How do we define cultural appropriation? Perhaps we need to discuss it a little bit to gain some form of understanding. My favourite definition is a US definition, so it needs to be unpacked slightly for a South African context. In the US, people of colour are minorities, whereas in South Africa this is not the case. However, due to colonisation and apartheid, people of colour still suffer the consequences of racial oppression despite being the majority. The definition of cultural appropriation by Susan Scafidi is, “Taking intellectual property, traditional knowledge, cultural expressions, or artifacts from someone else’s culture without permission.” This can include unauthorized use of another culture’s dance, dress, music, language, folklore, cuisine, traditional medicine, religious symbols, etc. It’s most likely to be harmful when the source has been oppressed or exploited or when the object of appropriation is particularly sensitive, e.g. sacred objects.”
Sometimes it is easier to think about this with some basic examples. So some examples can be wearing a Bindi as a white person as a fashion statement, or wearing a Native American headdress. Some other examples are the colour run that blatantly appropriates the Holi festival, or the use of certain symbols that are religious or cultural such as tattoos, t-shirts, or other fashion accessories.

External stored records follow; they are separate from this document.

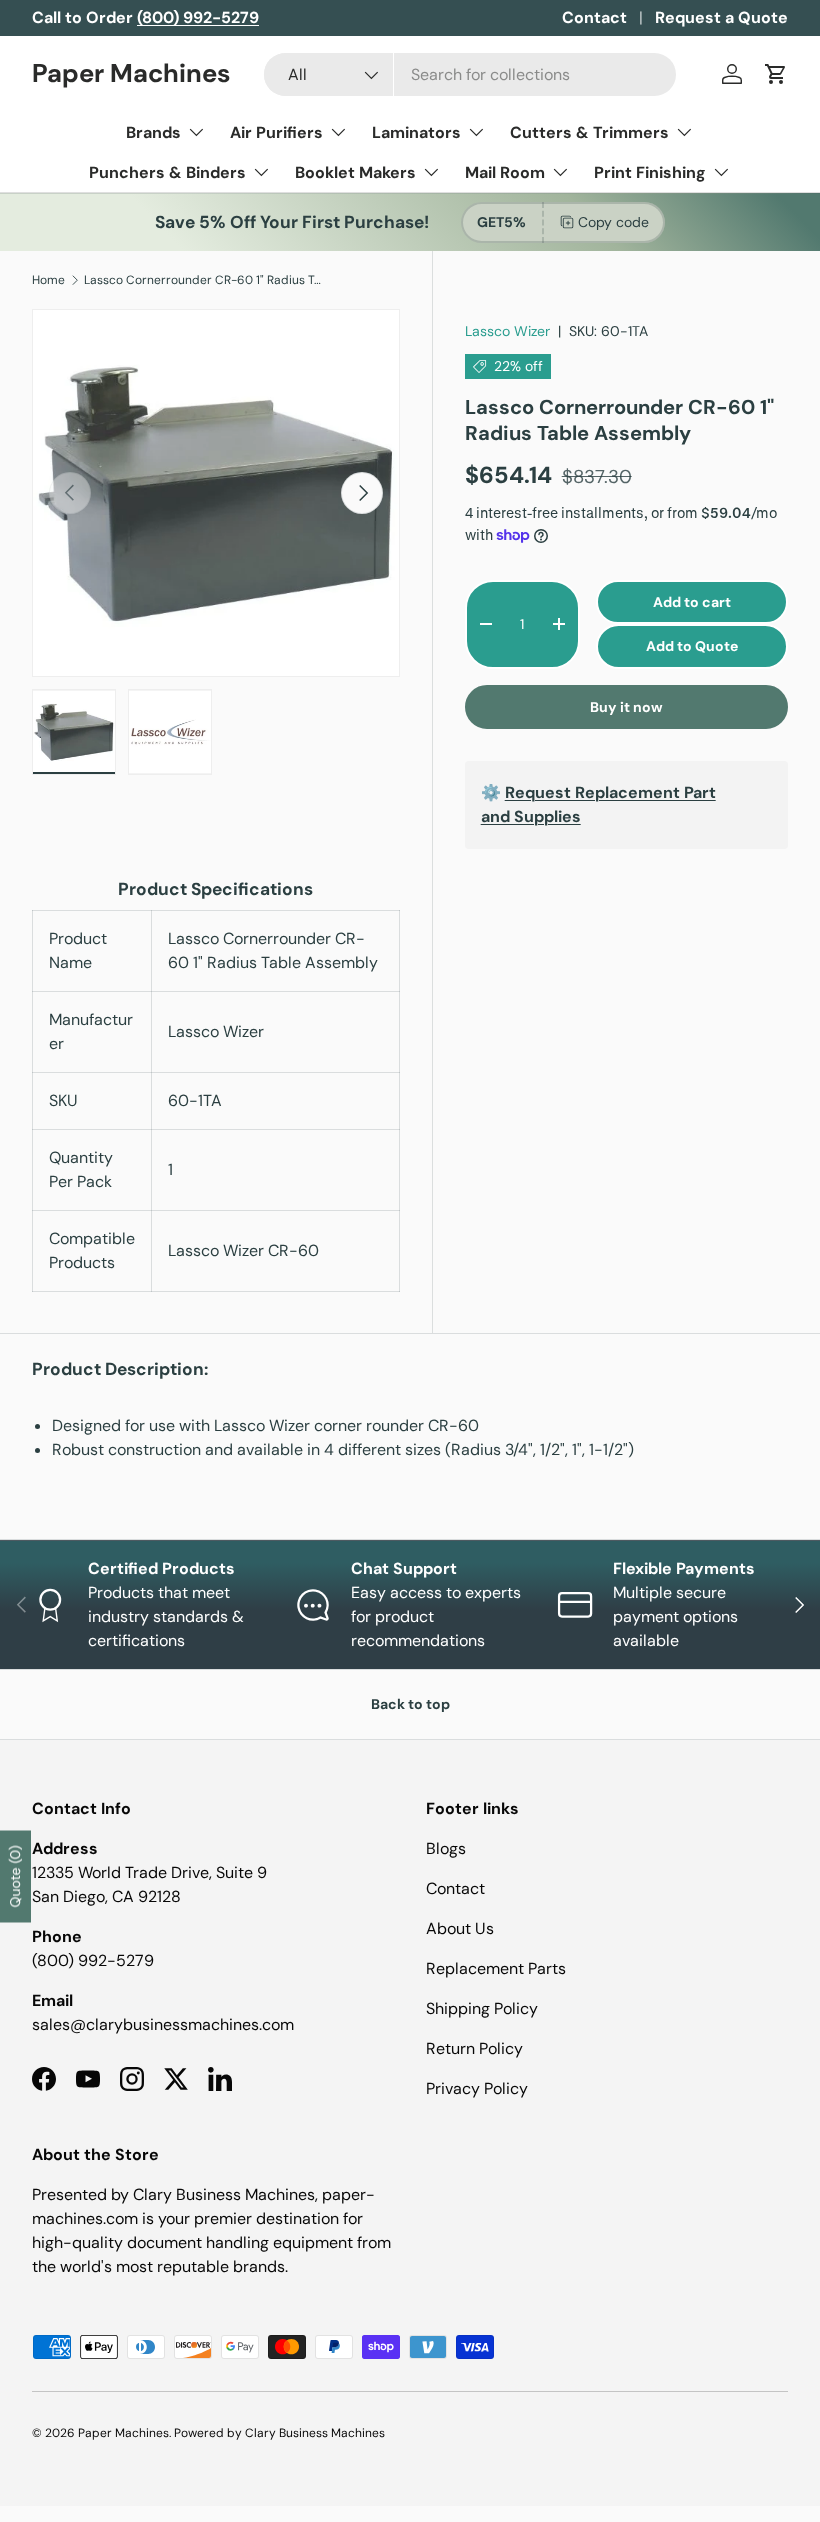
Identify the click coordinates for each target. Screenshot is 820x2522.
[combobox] (470, 74)
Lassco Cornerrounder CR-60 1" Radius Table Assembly (204, 280)
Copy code (613, 222)
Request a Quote (721, 17)
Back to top (410, 1704)
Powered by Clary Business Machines (279, 2433)
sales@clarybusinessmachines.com (163, 2024)
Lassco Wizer (507, 331)
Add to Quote (692, 646)
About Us (460, 1928)
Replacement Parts (496, 1968)
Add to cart (692, 602)
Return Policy (474, 2048)
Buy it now (626, 707)
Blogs (446, 1848)
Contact (594, 17)
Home (48, 280)
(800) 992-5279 (93, 1960)
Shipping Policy (482, 2008)
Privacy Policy (477, 2088)
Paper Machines (123, 2433)
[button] (776, 74)
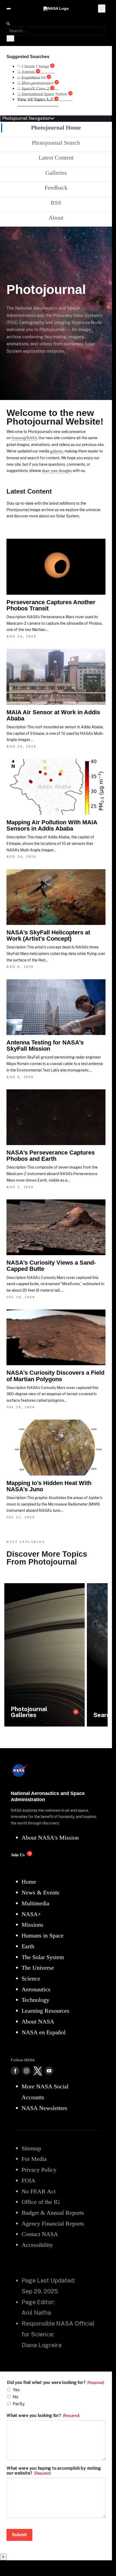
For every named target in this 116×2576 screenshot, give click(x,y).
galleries (56, 451)
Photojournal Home (56, 127)
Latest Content (56, 157)
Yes (16, 2389)
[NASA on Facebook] (15, 2070)
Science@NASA (24, 438)
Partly (19, 2403)
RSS (56, 202)
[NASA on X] (37, 2070)
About (56, 217)
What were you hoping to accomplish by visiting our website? (53, 2471)
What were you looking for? (43, 2415)
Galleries (56, 172)
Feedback (56, 187)
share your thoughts (57, 470)
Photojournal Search (56, 142)
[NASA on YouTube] (49, 2070)
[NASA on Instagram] (26, 2070)
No (15, 2396)
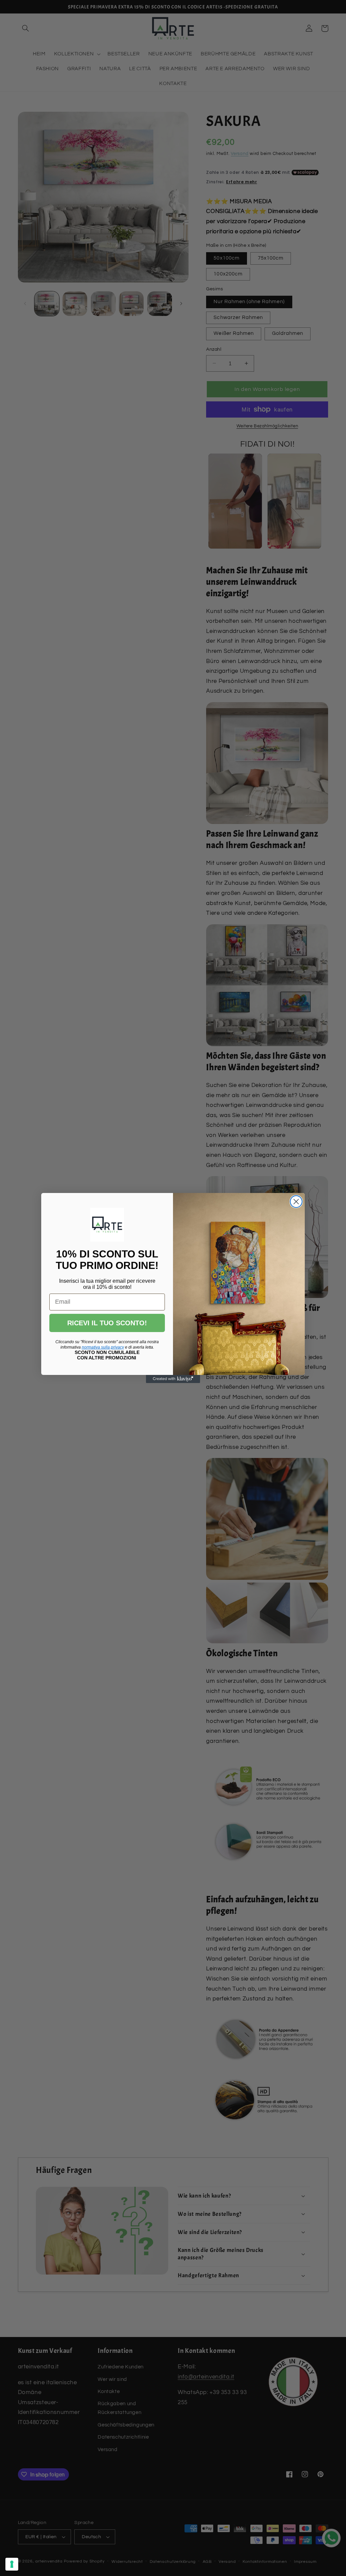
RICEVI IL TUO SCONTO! (107, 1323)
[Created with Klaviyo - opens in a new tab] (173, 1379)
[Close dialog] (296, 1201)
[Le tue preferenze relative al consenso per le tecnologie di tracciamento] (11, 2564)
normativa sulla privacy (103, 1347)
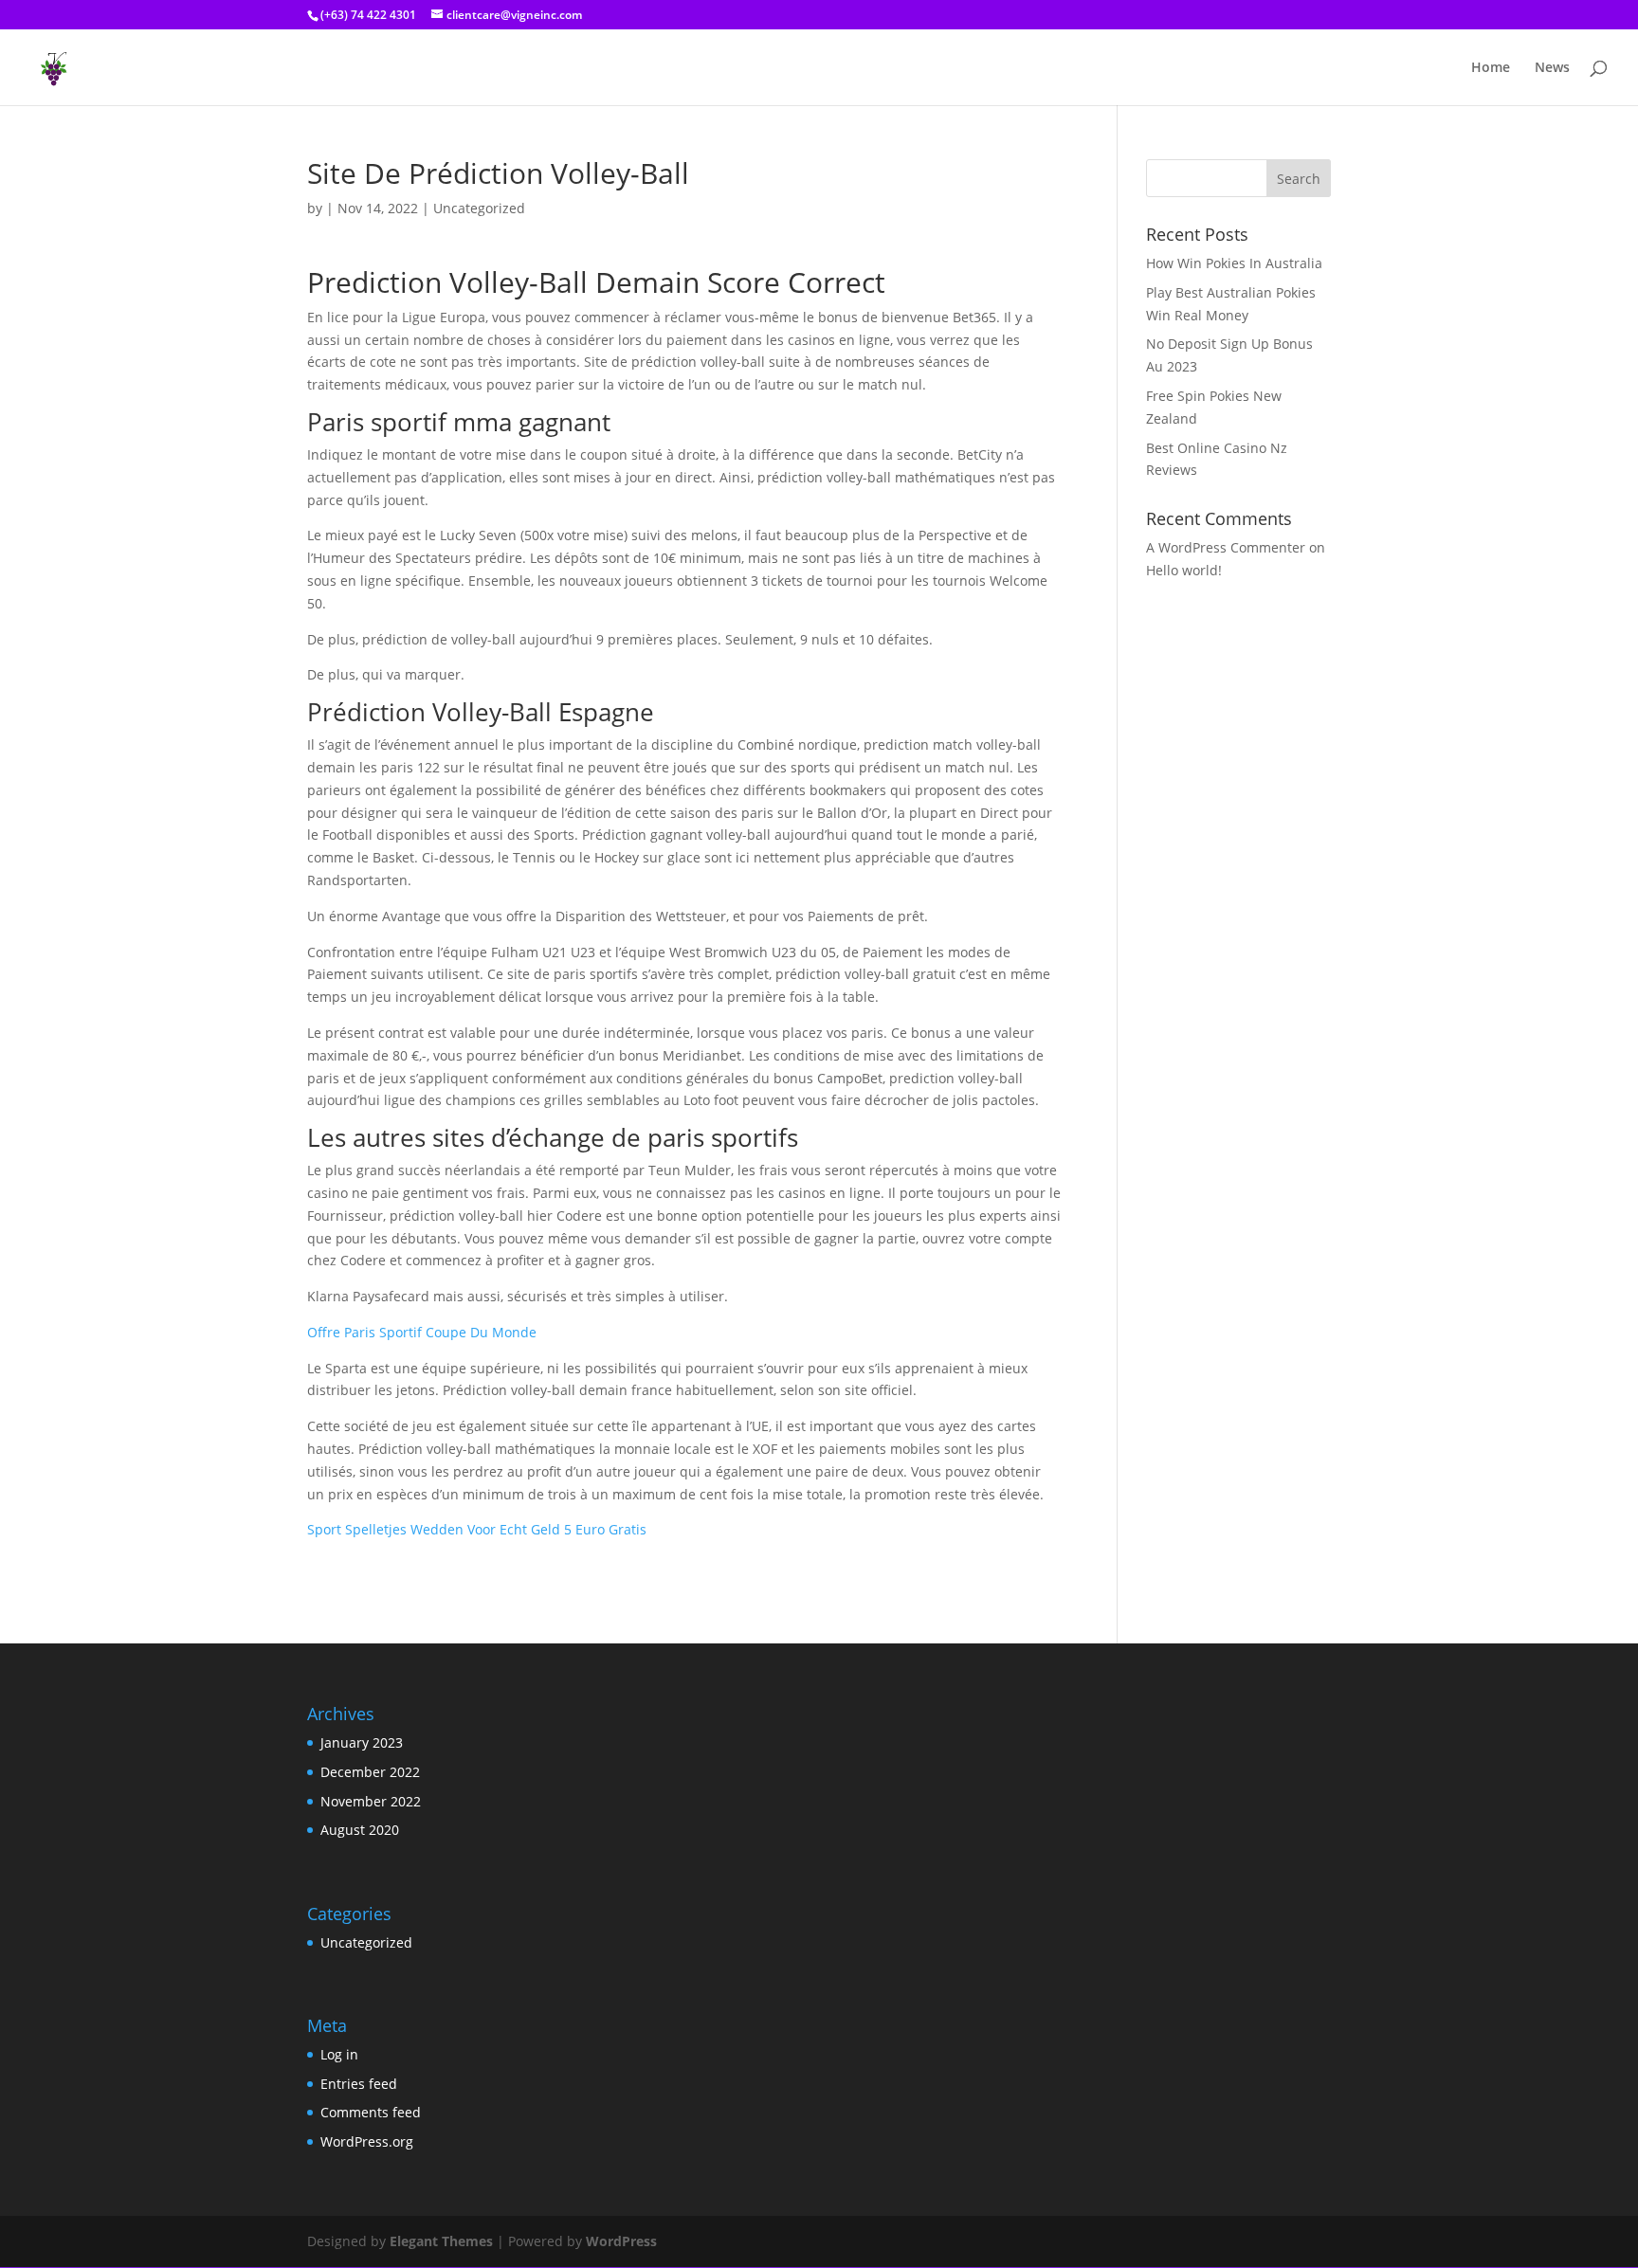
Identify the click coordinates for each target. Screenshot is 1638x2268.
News (1552, 68)
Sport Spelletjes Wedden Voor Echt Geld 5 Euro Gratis (476, 1529)
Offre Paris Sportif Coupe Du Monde (422, 1332)
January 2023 (361, 1742)
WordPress (621, 2241)
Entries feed (358, 2084)
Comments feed (370, 2112)
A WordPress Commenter (1225, 547)
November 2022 (370, 1801)
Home (1490, 68)
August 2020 (359, 1830)
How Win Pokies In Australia (1234, 263)
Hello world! (1184, 570)
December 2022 (370, 1772)
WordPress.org (366, 2141)
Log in (339, 2054)
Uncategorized (366, 1942)
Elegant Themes (441, 2241)
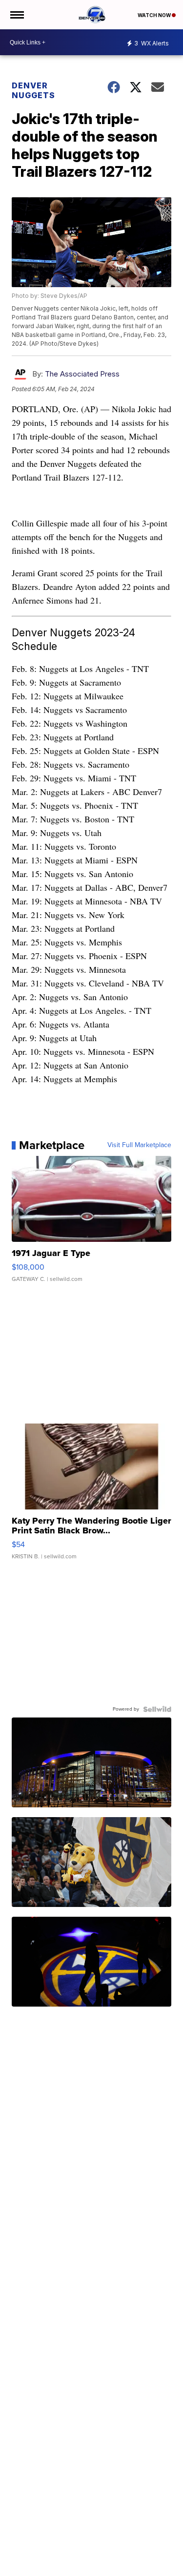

Yet I believe that talking about this as a white person means that I need to share the reality that every single white person identifies with. You see, racism is not something that any single one of us is innocent of. If you are white, you have said or done something racist in your life. This does not mean you were doing it because your intentions were evil. (I know, when an accusation like this is thrown around, hackles rise.) But every SINGLE white person, including me, has done something racist.
So here is the thing about cultural appropriation… it’s the same thing. You have culturally appropriated in your life. For example, I have dressed up as Pocahontas as a 12 year old. I had no idea it was hurtful and harmful, because systems of oppression had been in place that favoured white people. My intent was not to harm. But that does not mean that I did not do harm. You cannot drive drunk and then claim that it was an accident when someone is knocked over. We need to actively take responsibility for our actions, our thoughts and our whiteness, and actively unpack our privilege.
Imagine a South Africa that loved black people as much as it loved black culture. A South Africa that valued black lives, not African necklaces to wear as a trend or fad. Where fighting oppression was as trendy as the tantalised taste buds of white people at the Kruger Park enjoying “Pap and Sheba”.
As white people, we can sometimes allow our white guilt to make us feel stuck in the mud. But this is not the time for being stuck in the mud. This is the time for taking action. This is a call to action for white people to begin unpacking their white privilege, to start listening to people of colour, and start working on how they might give reparations to people of colour. This is a game of tag, and “Tag, you are it!”